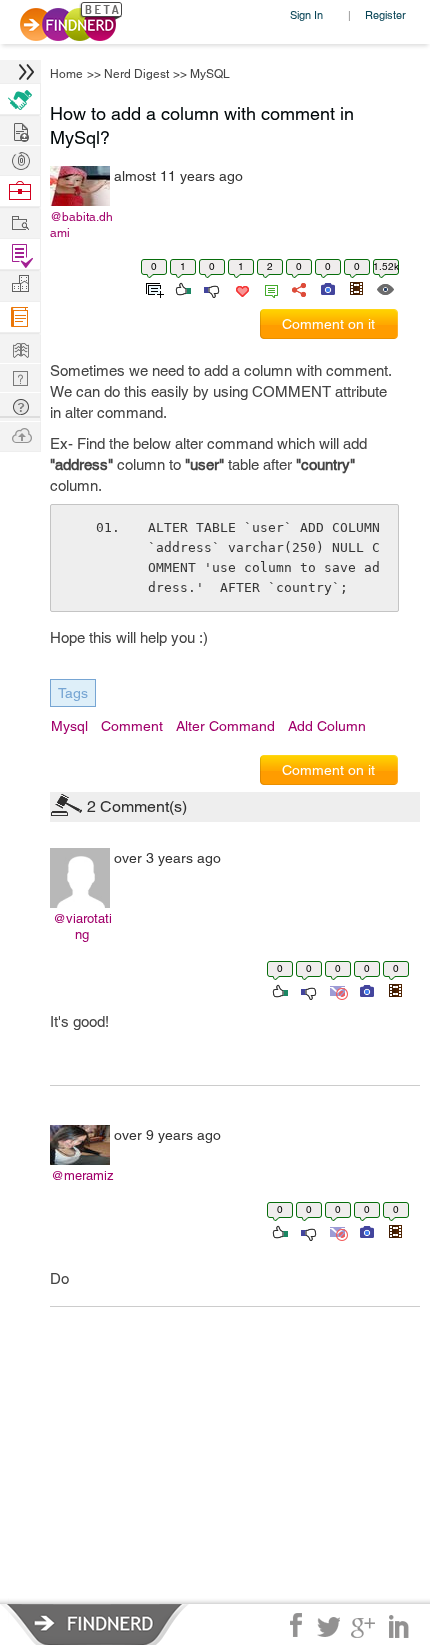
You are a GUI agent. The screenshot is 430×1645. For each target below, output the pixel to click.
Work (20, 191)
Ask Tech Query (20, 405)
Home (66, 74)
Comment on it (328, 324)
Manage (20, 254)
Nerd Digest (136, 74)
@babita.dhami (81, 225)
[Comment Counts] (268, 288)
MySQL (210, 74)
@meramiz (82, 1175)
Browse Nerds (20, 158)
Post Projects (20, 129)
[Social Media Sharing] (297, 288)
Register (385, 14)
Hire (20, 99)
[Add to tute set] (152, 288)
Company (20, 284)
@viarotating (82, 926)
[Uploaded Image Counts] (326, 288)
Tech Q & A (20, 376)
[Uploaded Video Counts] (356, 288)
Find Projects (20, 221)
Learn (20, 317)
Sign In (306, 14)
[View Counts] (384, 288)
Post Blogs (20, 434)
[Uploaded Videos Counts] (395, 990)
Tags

++++++++++++++++++++

**ACTIVITY:** The response should consist only of the lines running from the one that contains "MySQL (210, 74)" through the end of the material, repeated exactly.

**RESULT BELOW:**
MySQL (210, 74)
@meramiz (82, 1175)
Browse Nerds (20, 158)
Post Projects (20, 129)
[Social Media Sharing] (297, 288)
Register (385, 14)
Hire (20, 99)
[Add to tute set] (152, 288)
Company (20, 284)
@viarotating (82, 926)
[Uploaded Image Counts] (326, 288)
Tech Q & A (20, 376)
[Uploaded Video Counts] (356, 288)
Find Projects (20, 221)
Learn (20, 317)
Sign In (306, 14)
[View Counts] (384, 288)
Post Blogs (20, 434)
[Uploaded Videos Counts] (395, 990)
Tags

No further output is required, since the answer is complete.